#### [What you have to do]
Copy the entries below line for line, without changing a single character.

#### [Provided material]
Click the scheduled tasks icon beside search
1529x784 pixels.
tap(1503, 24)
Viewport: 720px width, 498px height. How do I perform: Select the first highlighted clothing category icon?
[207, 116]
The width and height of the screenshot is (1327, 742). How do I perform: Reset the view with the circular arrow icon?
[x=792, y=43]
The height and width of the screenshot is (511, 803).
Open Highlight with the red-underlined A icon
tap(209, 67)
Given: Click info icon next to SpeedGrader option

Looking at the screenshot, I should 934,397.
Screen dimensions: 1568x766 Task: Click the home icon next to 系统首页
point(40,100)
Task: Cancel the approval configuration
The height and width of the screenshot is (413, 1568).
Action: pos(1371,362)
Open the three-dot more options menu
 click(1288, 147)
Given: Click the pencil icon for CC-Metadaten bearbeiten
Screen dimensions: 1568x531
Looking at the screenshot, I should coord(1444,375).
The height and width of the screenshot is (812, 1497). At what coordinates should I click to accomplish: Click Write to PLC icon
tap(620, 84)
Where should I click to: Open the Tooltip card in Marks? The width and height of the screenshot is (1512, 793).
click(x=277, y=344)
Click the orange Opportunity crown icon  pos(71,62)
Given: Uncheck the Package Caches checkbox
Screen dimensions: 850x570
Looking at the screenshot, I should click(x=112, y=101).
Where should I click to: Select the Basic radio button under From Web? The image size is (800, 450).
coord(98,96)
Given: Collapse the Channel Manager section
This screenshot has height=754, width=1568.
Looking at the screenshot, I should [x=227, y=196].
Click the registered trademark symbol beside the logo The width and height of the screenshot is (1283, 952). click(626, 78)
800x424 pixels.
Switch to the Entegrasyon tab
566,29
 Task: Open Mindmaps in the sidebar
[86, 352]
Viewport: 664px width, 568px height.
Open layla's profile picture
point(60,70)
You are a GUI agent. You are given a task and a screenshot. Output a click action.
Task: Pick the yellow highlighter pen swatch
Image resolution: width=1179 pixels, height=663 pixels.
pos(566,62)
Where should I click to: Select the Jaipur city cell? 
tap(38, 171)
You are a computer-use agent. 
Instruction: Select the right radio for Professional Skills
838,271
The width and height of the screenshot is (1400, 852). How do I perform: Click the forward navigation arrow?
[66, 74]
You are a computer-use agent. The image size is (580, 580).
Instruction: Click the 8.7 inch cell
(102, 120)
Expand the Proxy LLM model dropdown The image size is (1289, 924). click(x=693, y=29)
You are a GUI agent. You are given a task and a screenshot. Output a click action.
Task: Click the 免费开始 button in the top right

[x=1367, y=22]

#### [The answer]
Click the scheduled tasks icon beside search
1529x784 pixels.
tap(1503, 24)
Viewport: 720px width, 498px height. How do I perform: Select the first highlighted clothing category icon?
[207, 116]
The width and height of the screenshot is (1327, 742). How do I perform: Reset the view with the circular arrow icon?
[x=792, y=43]
The height and width of the screenshot is (511, 803).
Open Highlight with the red-underlined A icon
tap(209, 67)
Given: Click info icon next to SpeedGrader option

Looking at the screenshot, I should 934,397.
Screen dimensions: 1568x766 Task: Click the home icon next to 系统首页
point(40,100)
Task: Cancel the approval configuration
The height and width of the screenshot is (413, 1568).
Action: pos(1371,362)
Open the three-dot more options menu
 click(1288, 147)
Given: Click the pencil icon for CC-Metadaten bearbeiten
Screen dimensions: 1568x531
Looking at the screenshot, I should coord(1444,375).
The height and width of the screenshot is (812, 1497). At what coordinates should I click to accomplish: Click Write to PLC icon
tap(620, 84)
Where should I click to: Open the Tooltip card in Marks? The width and height of the screenshot is (1512, 793).
click(x=277, y=344)
Click the orange Opportunity crown icon  pos(71,62)
Given: Uncheck the Package Caches checkbox
Screen dimensions: 850x570
Looking at the screenshot, I should click(x=112, y=101).
Where should I click to: Select the Basic radio button under From Web? The image size is (800, 450).
coord(98,96)
Given: Collapse the Channel Manager section
This screenshot has height=754, width=1568.
Looking at the screenshot, I should [x=227, y=196].
Click the registered trademark symbol beside the logo The width and height of the screenshot is (1283, 952). click(626, 78)
800x424 pixels.
Switch to the Entegrasyon tab
566,29
 Task: Open Mindmaps in the sidebar
[86, 352]
Viewport: 664px width, 568px height.
Open layla's profile picture
point(60,70)
You are a GUI agent. You are given a task and a screenshot. Output a click action.
Task: Pick the yellow highlighter pen swatch
Image resolution: width=1179 pixels, height=663 pixels.
pos(566,62)
Where should I click to: Select the Jaipur city cell? 
tap(38, 171)
You are a computer-use agent. 
Instruction: Select the right radio for Professional Skills
838,271
The width and height of the screenshot is (1400, 852). How do I perform: Click the forward navigation arrow?
[66, 74]
You are a computer-use agent. The image size is (580, 580).
Instruction: Click the 8.7 inch cell
(102, 120)
Expand the Proxy LLM model dropdown The image size is (1289, 924). click(x=693, y=29)
You are a GUI agent. You are given a task and a screenshot. Output a click action.
Task: Click the 免费开始 button in the top right

[x=1367, y=22]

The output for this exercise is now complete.